Data normalization functions:
It should be noted that all of these normalizations can also be inverted by subtracting them from 100%. This is flag you see right above the list of available calculations.
- This is similar to '% inhibition or activation', except it does not remove the background response. If you have positive and negative controls then '% inhibition or activation' is preferred.
- z-score - is the number of standard deviations from the population mean, and can be used regardless of whether your protocol has controls. This normalization assumes that very few of your samples are hits; if you expect a large percentage of hits, the z-score calculation can be based on the negative control mean and standard deviation instead of the sample mean. Choose a z-score calculation from the drop-down.
Calculated Readout Definition- optional. CDD Vault includes calculation of the arithmetic and geometric mean. CDD Vision includes expanded capability for calculations, including variables and calculated chemical properties.
Here are the available fields and options for calculated readout definitions in CDD Vault:
Average type- required. The choices are arithmetic, selected by default, or geometric. Make sure to choose geometric for IC50, and read this blog about using pIC50 instead!
Readout Definition- required. This drop-down will contain a list of basic numeric readouts in your protocol that can be averaged.
Aggregation- required. This drop-down contains choices of aggregation scope.
Aggregate by batch and run - A single aggregate value is calculated per batch of molecule, for each individual run of the current protocol. This is the best option for replicate data.

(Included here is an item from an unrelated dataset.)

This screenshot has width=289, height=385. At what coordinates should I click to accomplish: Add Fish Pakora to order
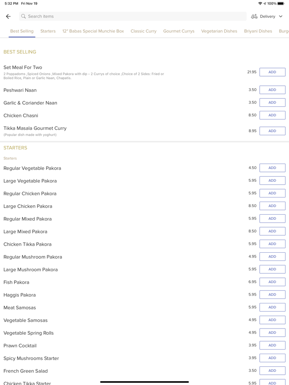point(272,282)
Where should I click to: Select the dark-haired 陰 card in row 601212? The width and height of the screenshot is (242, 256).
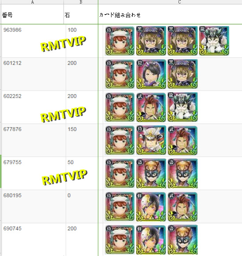151,74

Aggregate by molecule and protocol -A single aggregate value is calculated across all batches of a molecule and across all runs of the current protocol. Only one average value per molecule will ever be reported for the current protocol. This is the best summary level result.
Aggregate by batch and protocol - An individual aggregate value is calculated for each batch of a molecule, across all runs of the current protocol. There will be as many average values, as there were tested batches of a molecule in a protocol. This is the best option to keep track of compound performance.
Choose a control plate layout if you have defined any normalized readouts, with the exception of sample-based z-score. The control layouts are used by the normalization functions that need to calculate the negative and positive control means and standard deviations. Here's a complete article that addresses control layouts.
Control layouts defined on the protocol details tab will be the default layouts that are applied to all plates imported into your protocol, but these default can be over-ridden on individual runs, or even on individual plates.